Thousands of very successful organizations are run entirely by volunteers. Service clubs, volunteer fire departments, PTAs, and neighborhood organizations have no paid staff. Many of these organizations have run successfully for years. They are designed by volunteers and designed to be run by volunteers. Other organizations may prefer to have paid staff but cannot afford them, so they, too, run on the energy of volunteers.

If you are such a group, here are five pointers:

  1. Volunteers should think of themselves as unpaid staff. Staff people have jobs and tasks for which they are accountable. Volunteers have the same obligation as paid staff to do what they say they will do. Similarly, no one should tolerate incompetence and lack of follow through from a volunteer any more than they would from a paid person. In a group where everyone volunteers, it is really important to create an environment where people do the work they say they will do.
  2. Volunteers have lives beyond the organization. They should not be encouraged to take on more work than they feel they can do. Suppose you know that Mary Jones would make a great treasurer but she says she hasn’t got the time. You talk to her several times, beg her, tell her that no one else can do the job but her; finally she agrees to do it. Don’t be surprised when Mary turns out not to be as good a treasurer as you had expected. As part of respect for each others’ time, it is imperative to create and support an organizational culture that encourages people to finish the tasks they take on, even if that means taking on fewer tasks. Also, some people have more time than others and so some people may be able to take on more work than others. This needs to be all right in the group and people with less time must not be made to feel that they are not doing enough if they don’t put in as much time as those with more time.
  3. Volunteers should use their own and other people’s time respectfully. Meetings should start and end on time. A facilitator or the chair of the meeting or the group as a whole should agree on how long each agenda item will take and try not to take longer than that. There is usually more to say, and one more way of looking at things, but unless you are an academic think tank, you can’t explore every possibility.
  4. People should take on particular responsibilities. Someone should be the treasurer, someone should prepare the agenda for meetings, someone should be the chair. Organizations working in a collective model can rotate these responsibilities (which need to be rotated occasionally anyway). The group should not have to wonder “Who is in charge of filing our 990?” or “Who has the checkbook?”
  5. People should be particularly careful about writing things down. Turnover in all-volunteer organizations is often high, and knowledge gets easily lost, particularly if there is no office or central place to keep files. If you do a special event or a direct mail appeal or write a proposal, keep track of everything someone else might want to know about it in order to do it faster and easier the next time. Preparing reports and narratives for the use of people who will come after you is the best way to ensure that your organization can continue to function well using volunteers and, in fact, helps to ensure that your organization can grow.
  6. Volunteers should constantly seek to expand the number of volunteer workers. There is so much work to be done that a few initial dedicated volunteers will burn out quickly. You should be drawing new people into the organization all the time who can help share the work and broaden the organization’s thinking and its access to funds.
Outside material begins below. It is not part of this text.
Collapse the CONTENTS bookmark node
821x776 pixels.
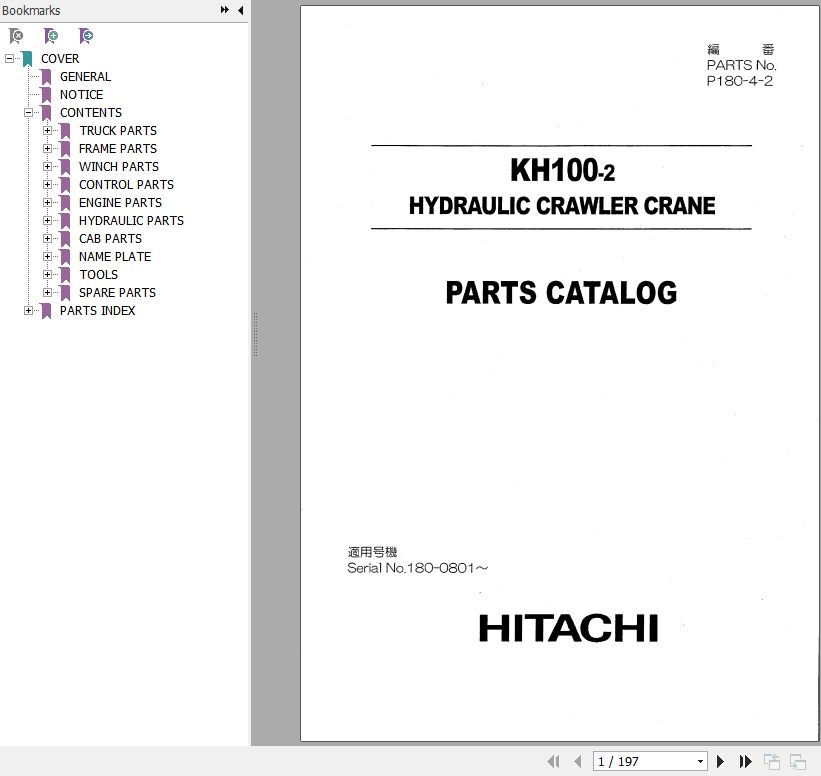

All-volunteer organizations are not that different from many grassroots organizations that have one or two paid staff people. In fact, in many grassroots groups there are two kinds of staff — low-paid and unpaid. In all other grassroots groups there is one kind of staff — unpaid. The work is still valuable and people’s time is very valuable. Keeping these pointers in mind will ensure that your organization is able to do the useful and important work it has set out for itself.